▸ **Task details**: Search the data below for "more"; list each line that holds it.

▸ **Extracted records**:
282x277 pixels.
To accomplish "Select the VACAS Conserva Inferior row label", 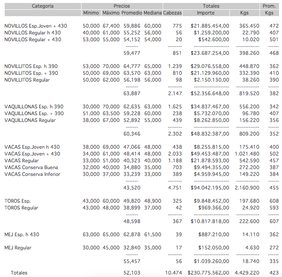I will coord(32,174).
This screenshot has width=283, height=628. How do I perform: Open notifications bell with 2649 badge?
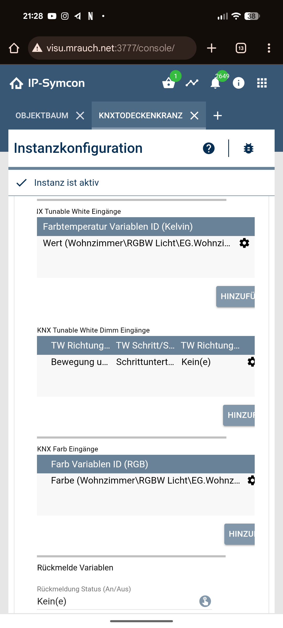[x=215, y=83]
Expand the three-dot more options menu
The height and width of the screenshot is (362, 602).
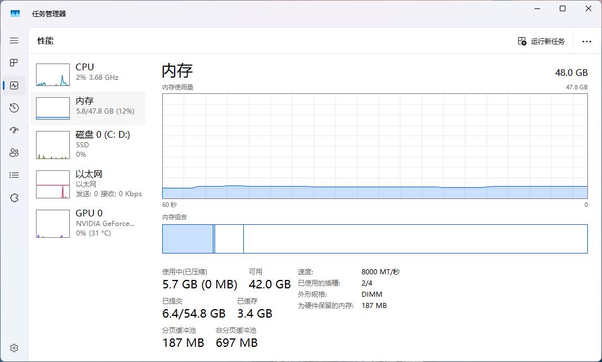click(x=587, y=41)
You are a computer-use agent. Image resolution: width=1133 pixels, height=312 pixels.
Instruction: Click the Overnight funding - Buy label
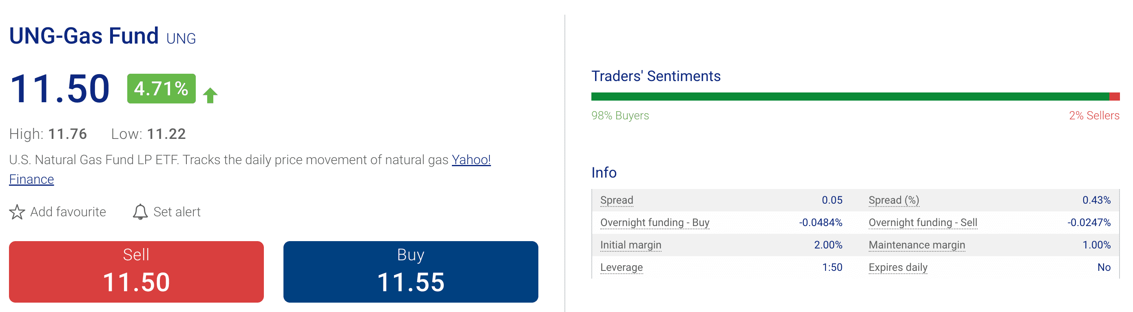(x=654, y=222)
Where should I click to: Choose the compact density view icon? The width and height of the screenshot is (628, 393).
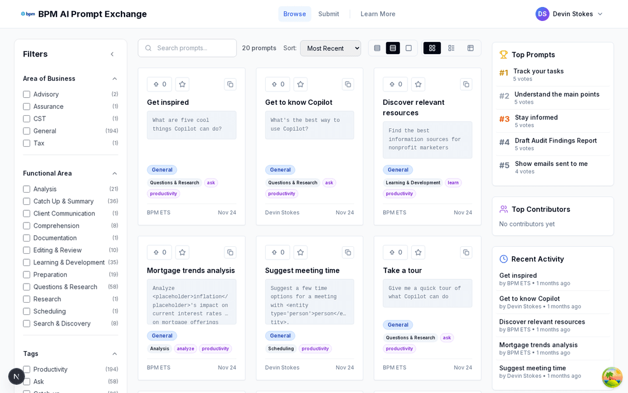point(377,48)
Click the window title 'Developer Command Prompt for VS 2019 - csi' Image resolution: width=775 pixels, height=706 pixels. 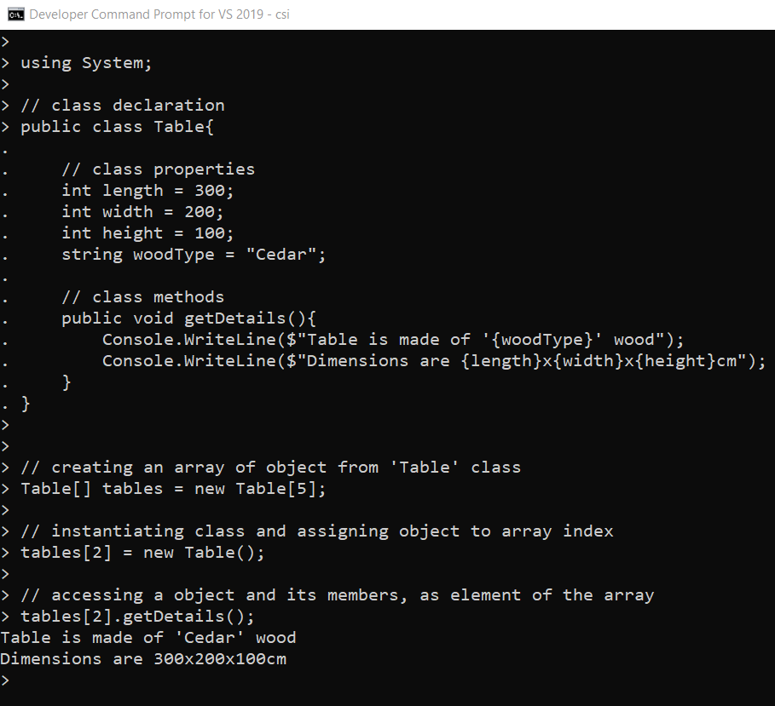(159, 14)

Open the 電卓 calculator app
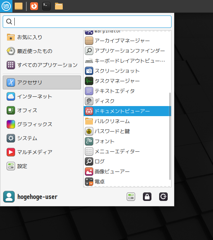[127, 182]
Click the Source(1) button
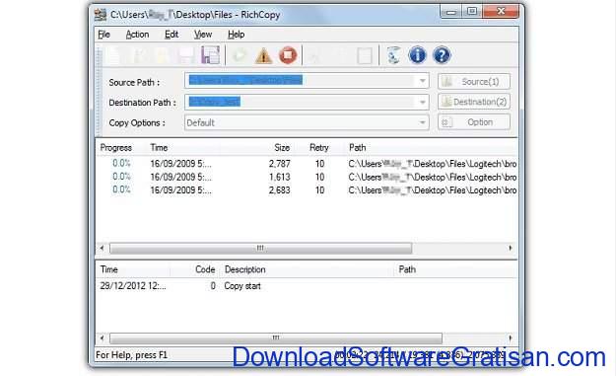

==

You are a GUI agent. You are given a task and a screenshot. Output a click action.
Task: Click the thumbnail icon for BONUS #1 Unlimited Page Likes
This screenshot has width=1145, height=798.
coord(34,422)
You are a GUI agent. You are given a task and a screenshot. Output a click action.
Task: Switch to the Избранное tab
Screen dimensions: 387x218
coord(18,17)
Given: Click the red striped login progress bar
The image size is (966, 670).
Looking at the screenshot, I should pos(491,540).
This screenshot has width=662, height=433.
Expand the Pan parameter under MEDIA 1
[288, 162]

---

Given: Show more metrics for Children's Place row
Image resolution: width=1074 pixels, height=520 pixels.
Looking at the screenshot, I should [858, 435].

▸ **Exercise answer**:
Expand the three-dot more options menu
Given: Show more metrics for Children's Place row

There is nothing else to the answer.